Saved entries:
═══

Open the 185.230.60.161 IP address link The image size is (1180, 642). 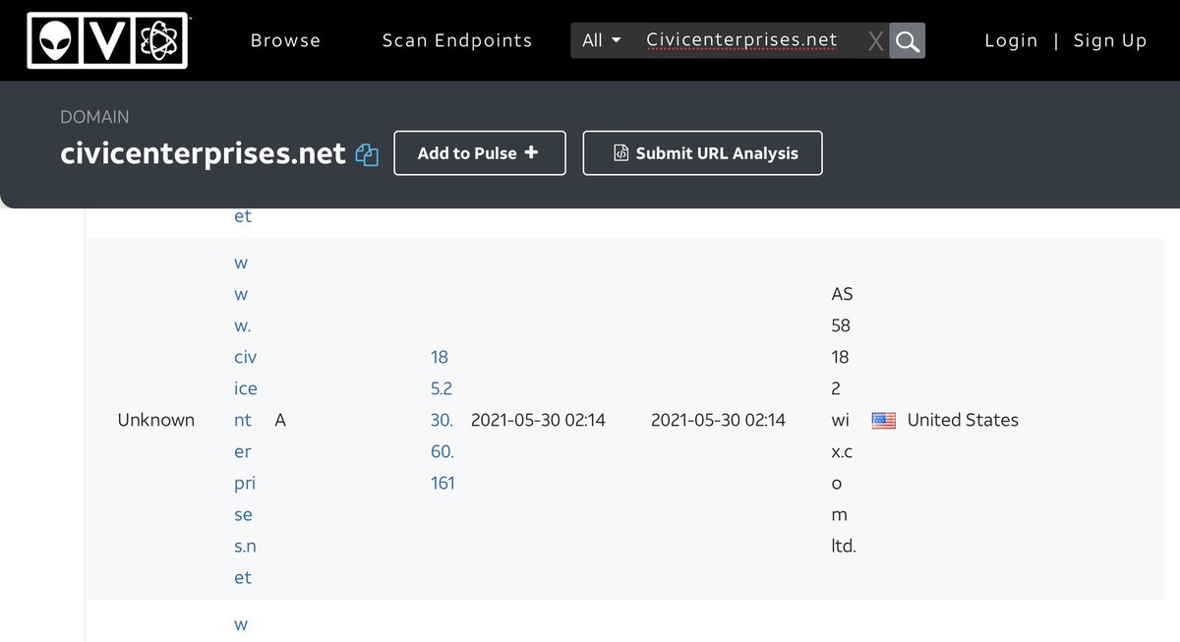pos(442,421)
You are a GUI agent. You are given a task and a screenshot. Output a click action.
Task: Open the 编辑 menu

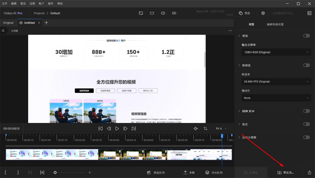(14, 3)
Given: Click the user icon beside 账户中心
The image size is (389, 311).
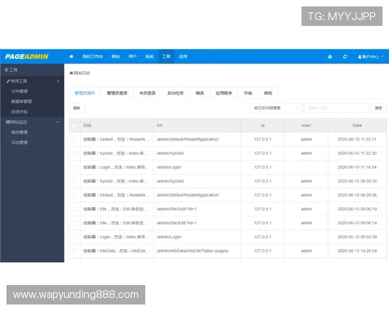Looking at the screenshot, I should (x=360, y=56).
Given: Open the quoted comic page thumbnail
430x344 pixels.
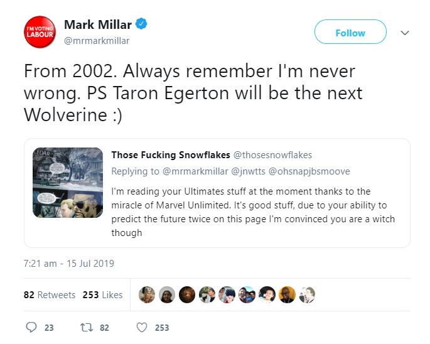Looking at the screenshot, I should tap(68, 183).
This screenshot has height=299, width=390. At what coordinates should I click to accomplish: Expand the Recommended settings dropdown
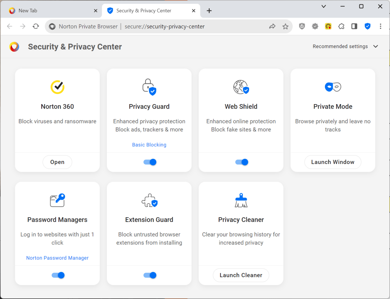pyautogui.click(x=345, y=47)
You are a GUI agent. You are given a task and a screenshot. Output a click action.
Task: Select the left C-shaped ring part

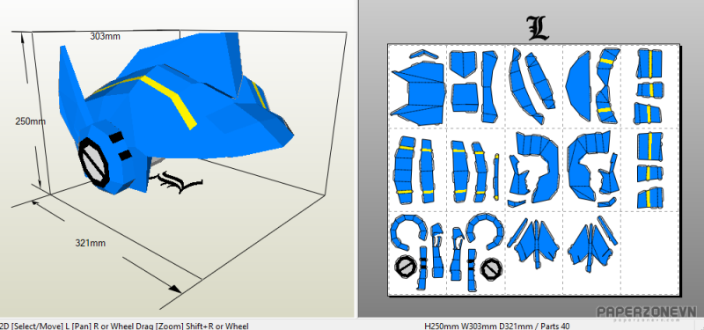(408, 231)
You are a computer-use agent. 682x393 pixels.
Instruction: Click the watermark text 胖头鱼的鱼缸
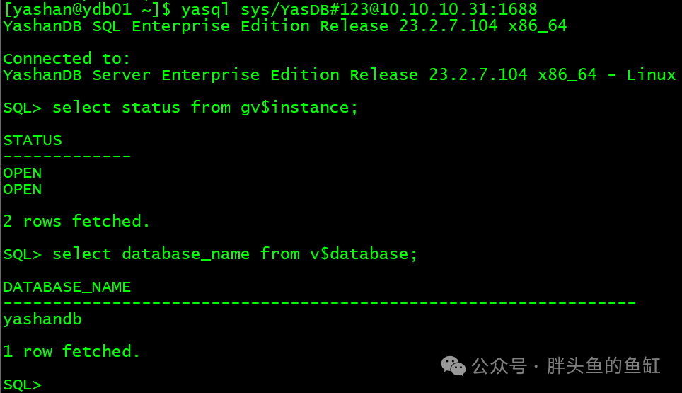[x=603, y=365]
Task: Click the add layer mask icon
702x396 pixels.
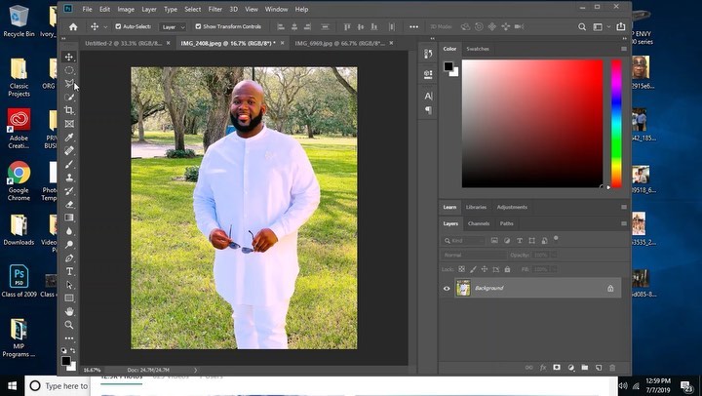Action: (x=557, y=368)
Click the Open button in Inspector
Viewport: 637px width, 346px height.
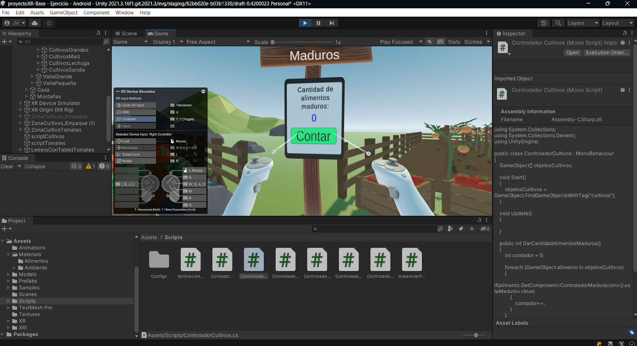click(573, 53)

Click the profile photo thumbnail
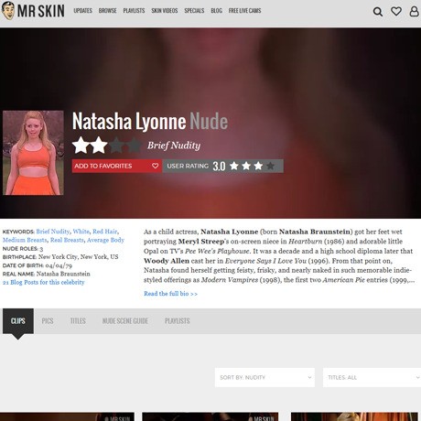[x=33, y=153]
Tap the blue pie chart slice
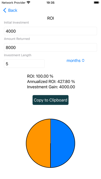This screenshot has width=101, height=179. (x=63, y=143)
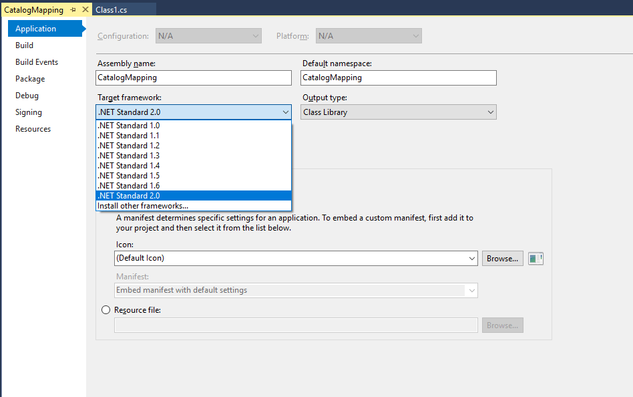
Task: Collapse the Target framework dropdown
Action: 286,111
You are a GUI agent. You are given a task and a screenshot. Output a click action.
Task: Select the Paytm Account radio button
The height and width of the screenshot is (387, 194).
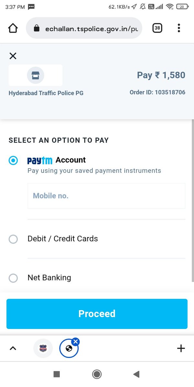13,160
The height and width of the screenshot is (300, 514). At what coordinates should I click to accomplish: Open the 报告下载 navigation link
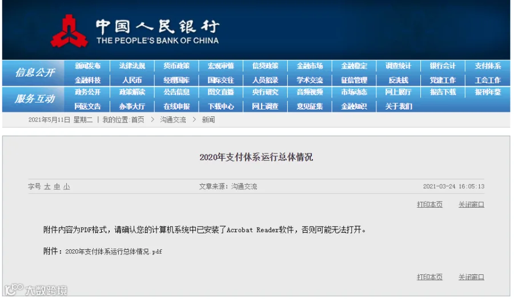443,92
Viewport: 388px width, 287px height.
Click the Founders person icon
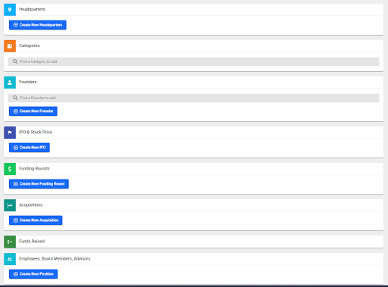click(x=10, y=83)
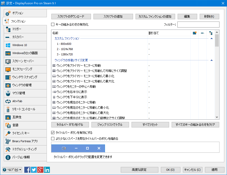
Task: Disable タイトルバー ボタンを有効にする
Action: [53, 133]
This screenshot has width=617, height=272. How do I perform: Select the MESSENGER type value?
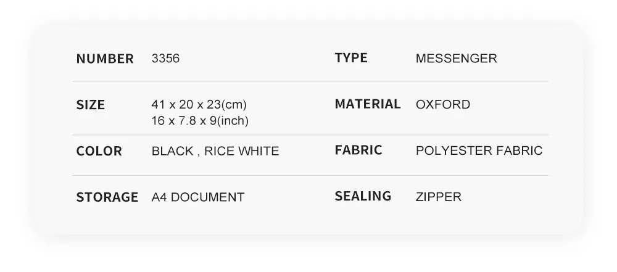coord(456,58)
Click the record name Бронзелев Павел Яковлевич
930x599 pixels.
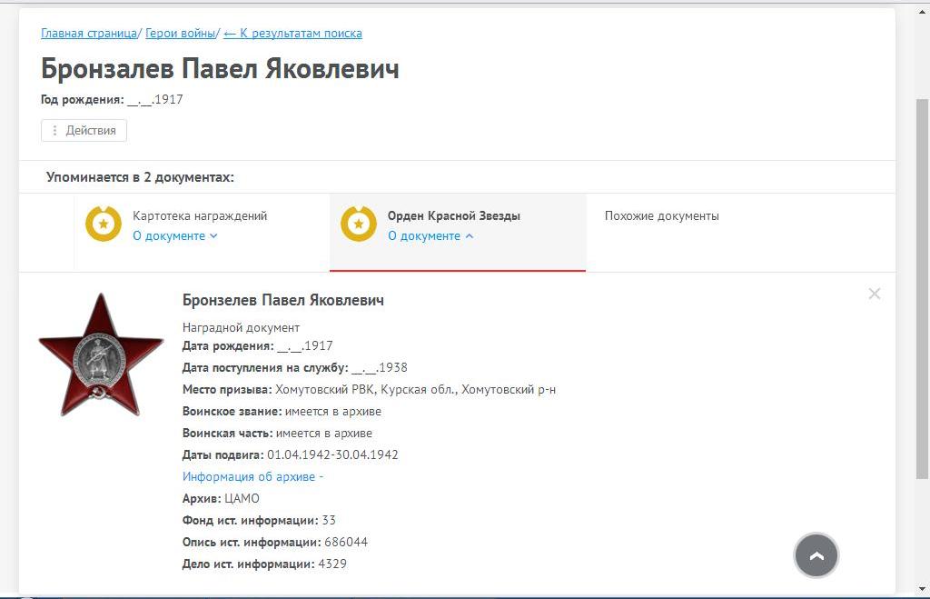[x=282, y=300]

═══

*ABOUT THIS TASK:*
Please retype the lines from the one containing "Click the record" through the last line of the records above, exactly as written, and leave out any pictures.

*ANSWER BELOW:*
Click the record name Бронзелев Павел Яковлевич
930x599 pixels.
[x=282, y=300]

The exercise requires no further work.